[Forensics-changes] [yara] 260/415: Rename RE_STACK for RE_FIBER_DATA and some readability improvements
Hilko Bengen
bengen at moszumanska.debian.org
Thu Apr 3 05:43:12 UTC 2014
This is an automated email from the git hooks/post-receive script.
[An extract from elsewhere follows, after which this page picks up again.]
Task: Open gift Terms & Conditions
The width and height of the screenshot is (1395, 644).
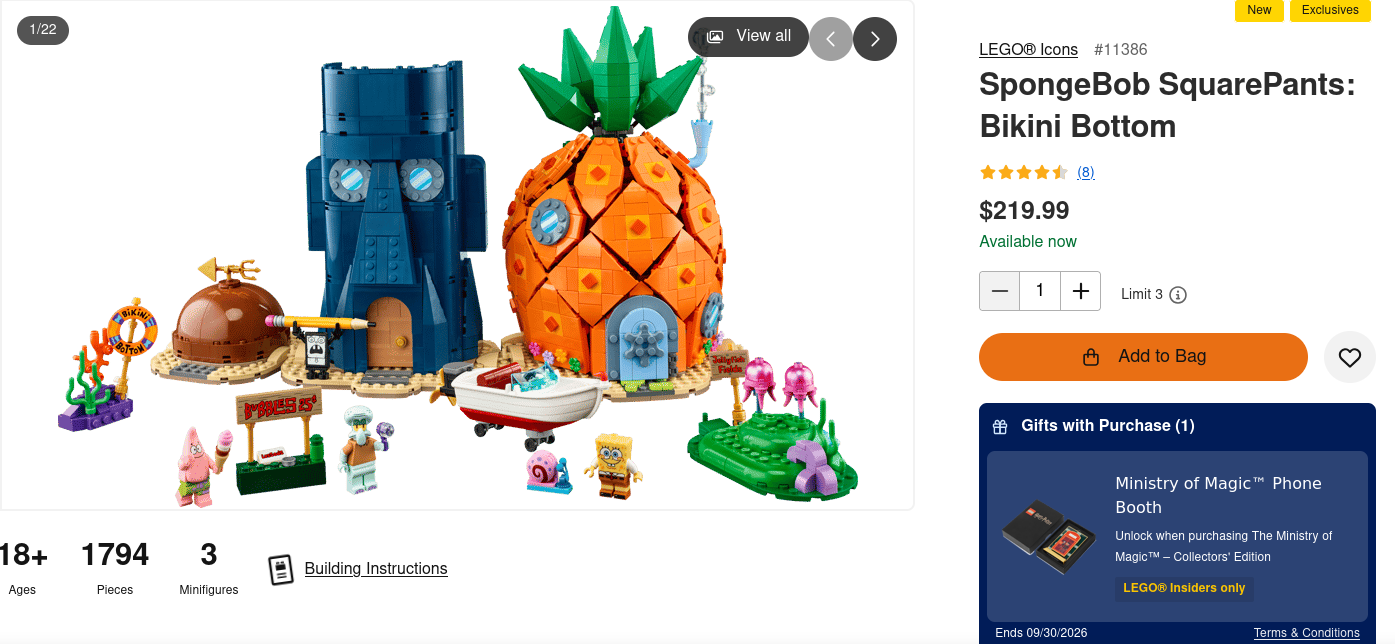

bengen pushed a commit to branch debian
in repository yara.
commit 7e0932f8214082e0ea5c9257b530b116b6bf5c0b
Author: Victor M. Alvarez <plusvic at gmail.com>
Date: Thu Nov 28 18:27:10 2013 +0100
Rename RE_STACK for RE_FIBER_DATA and some readability improvements
---
libyara/re.c | 382 +++++++++++++++++++++++++++++------------------------------
1 file changed, 188 insertions(+), 194 deletions(-)
diff --git a/libyara/re.c b/libyara/re.c
index 713a862..2df9438 100644
--- a/libyara/re.c
+++ b/libyara/re.c
@@ -56,35 +56,35 @@ order to avoid confusion with operating system threads.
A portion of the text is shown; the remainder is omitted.